Она заранее испытывала ужас при мысли о его готовящихся к печати мемуарах, которыми, по сообщению прессы, сейчас занимался этот человек, сидя в своем Париже или Мюнхене; она впадала в тихую панику, предчувствуя свой портрет в них, нарисованный стремительной и безжалостной рукой его, хорошо сознавая, что этот портрет останется, а она уйдет, не в силах смахнуть с него ни единой черты, и, пока она еще жива, она должна была защищаться, они вместе с сыном должны успеть стереть хоть букву грядущей неправды, хоть пару слов. Но слава его росла, как волна, накатывая на оставленный им берег, и она понимала, что все ее усилия тщетны. Она знала, что он не пощадит ее, как не щадил никогда ни врагов своих, ни друзей, – он, человек хищного ума и феноменального зрения, ухватывающего любую подробность жизни, самую малую дробь ее, со страстной злой памятью, которая, однако, не мешала ему заниматься благородным делом защиты сирых и слабых. Она знала, как искусно может он распотрошить живое существо, и все старалась поведать об этом журналистам. Но ни один из них не соблазнился ее историей о том, как он однажды со своим приятелем-медиком в летней беседке ясным вечером занимался анатомией, разделывая распростертую в правилке живую жабу, видя в муках живой твари одну лишь метафору, проецируя в уме ее маленькую смерть на свои философские и социальные обобщения... Она была в ужасе от той холодной предприимчивости, с какой он согласился посмотреть на рефлексы, заставив при этом присутствовать и ее, – и ей долго чудились жалобные предсмертные стоны живого существа, душа которого никак не могла отлететь; но он смотрел, как смотрит, должно быть, Господь Бог на умирающего младенца, обращая с помощью оптического фокуса слезы матери в утреннюю росу. Долгие годы живя под колпаком, под гласным и негласным надзором, он выстоял и не сломался, хотя его всеми силами пытались сломить: устраивали то и дело обыски, арестовывали, преследовали его друзей, лишили директорства в институте, потом перекрыли все пути для серьезной научной работы, так что он в какой-то момент вынужден был демонстративно выйти с метлой на панель и мести мостовую. Но выстоял и вынес он все это благодаря вовсе не величию души и редкостному мужеству, торопилась сообщить она корреспонденту, а вследствие своей полной бесчувственности и равнодушия к подробностям жизни, представляющим для него интерес лишь как для ученого, отрешенного от нашего муравьиного существования.

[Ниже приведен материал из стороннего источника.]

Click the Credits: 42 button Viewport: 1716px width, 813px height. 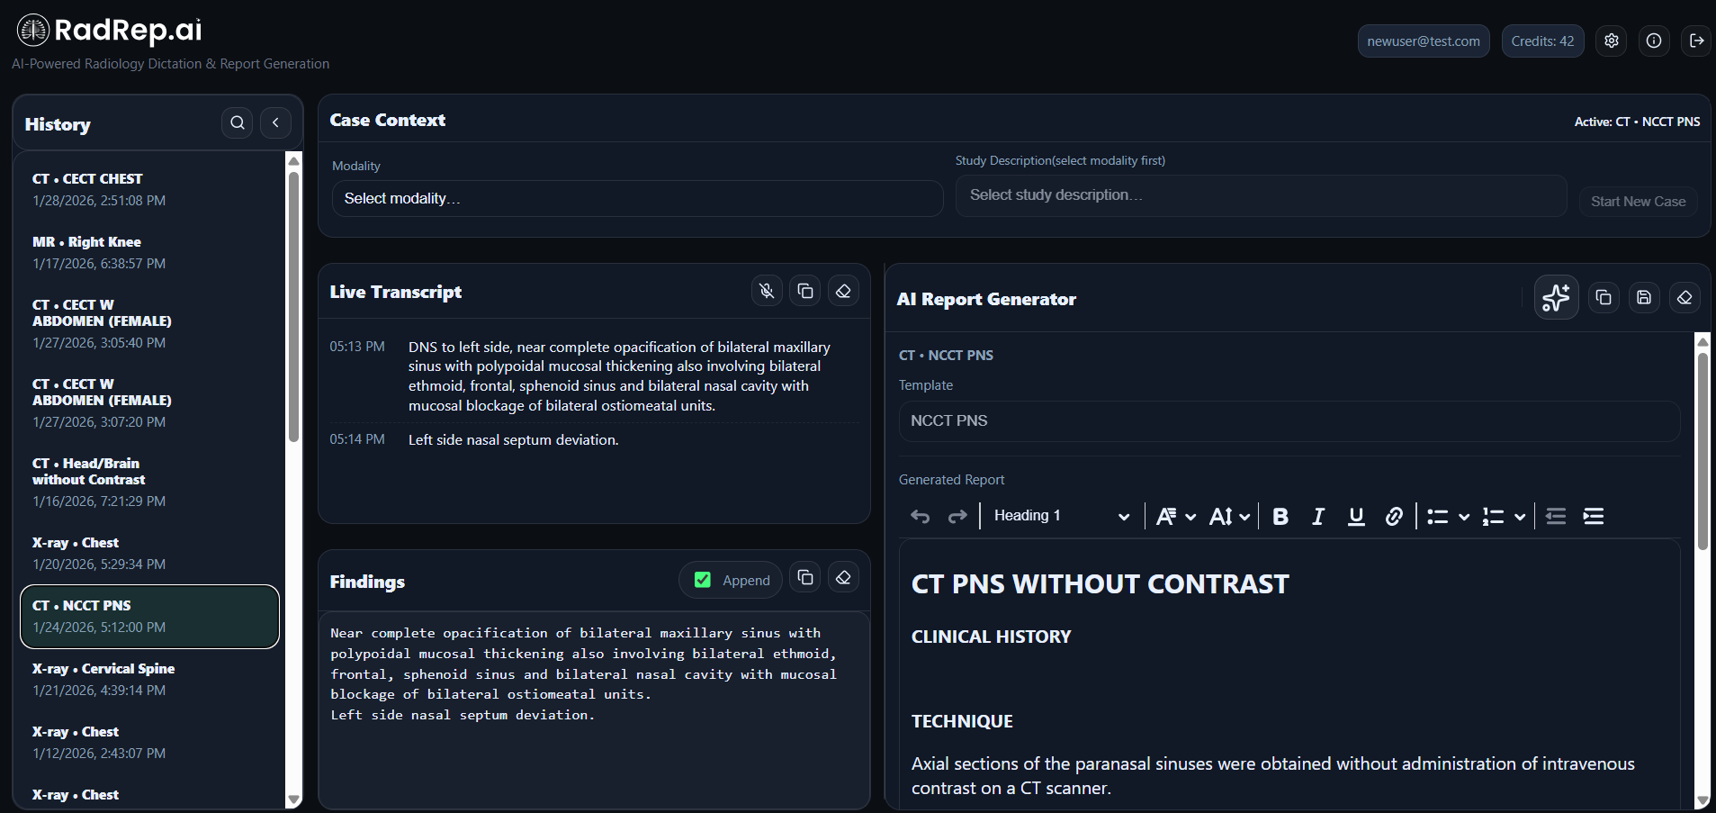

Не без злорадного удовольствия она теперь рассказывала, как он поддался однажды на уговоры подосланного провокатора и выступил соавтором дешевого телесериала о жизни «сельчан и заводчан», сляпанного на скорую руку ради денег, денег. Позже он очень стеснялся этой своей работы, хотя и выставил в титрах себя под псевдонимом.

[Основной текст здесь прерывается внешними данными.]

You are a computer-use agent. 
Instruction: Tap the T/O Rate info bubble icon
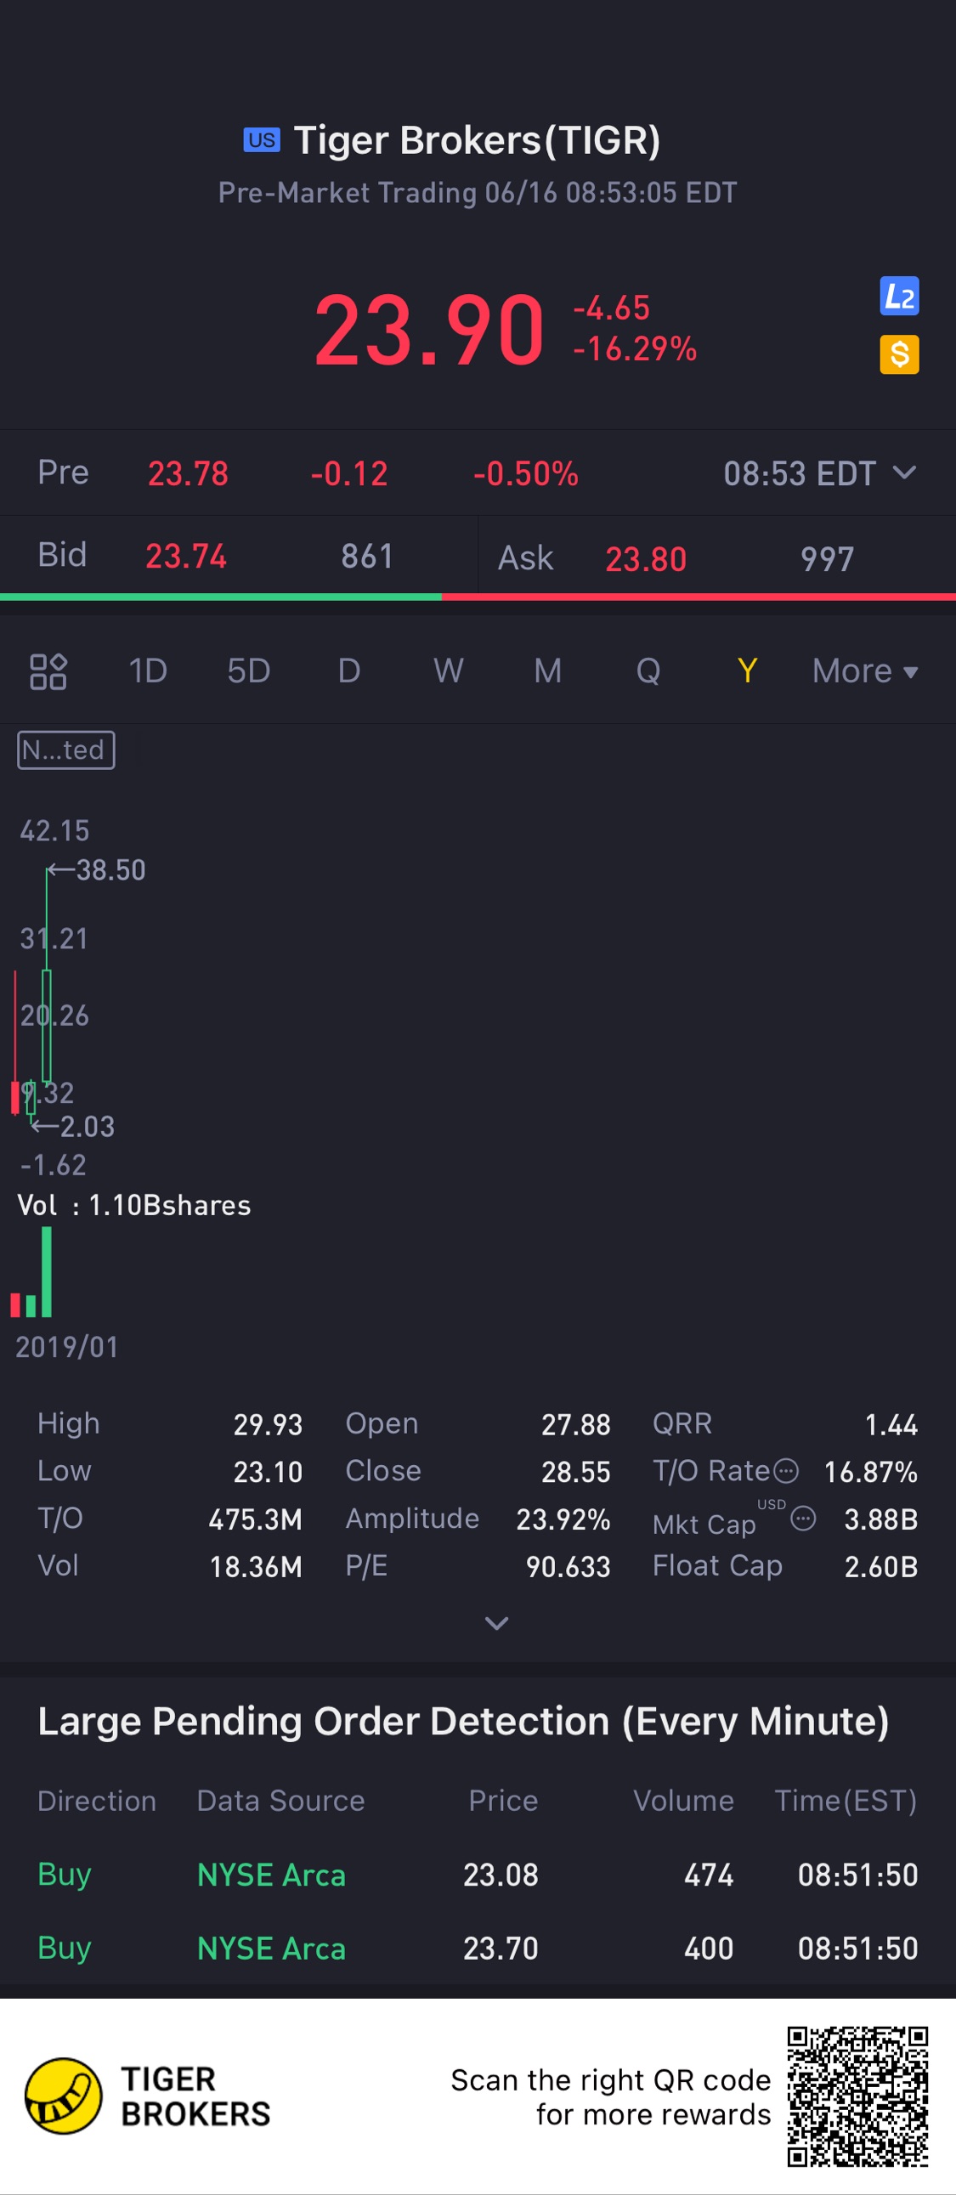786,1471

Те же, кто когда-то травил его и преследовал, как зверя, теперь дружно восхваляли его бескомпромиссность; они теперь наперебой лебезили и заискивали перед нею, не женой и не вдовой, надеясь заработать себе прощение. Когда-то дружным единогласием они лишали его всех научных званий и регалий, развенчивали труды, движимые лишь завистью, а теперь трепетали перед его грядущим возвращением, полубезумные оттого, что инфляция в одночасье поглотила все их неправедно нажитые состояния, растаявшие на глазах как сон, как утренний туман, невольно видя в этом перст божий и его конечную правоту.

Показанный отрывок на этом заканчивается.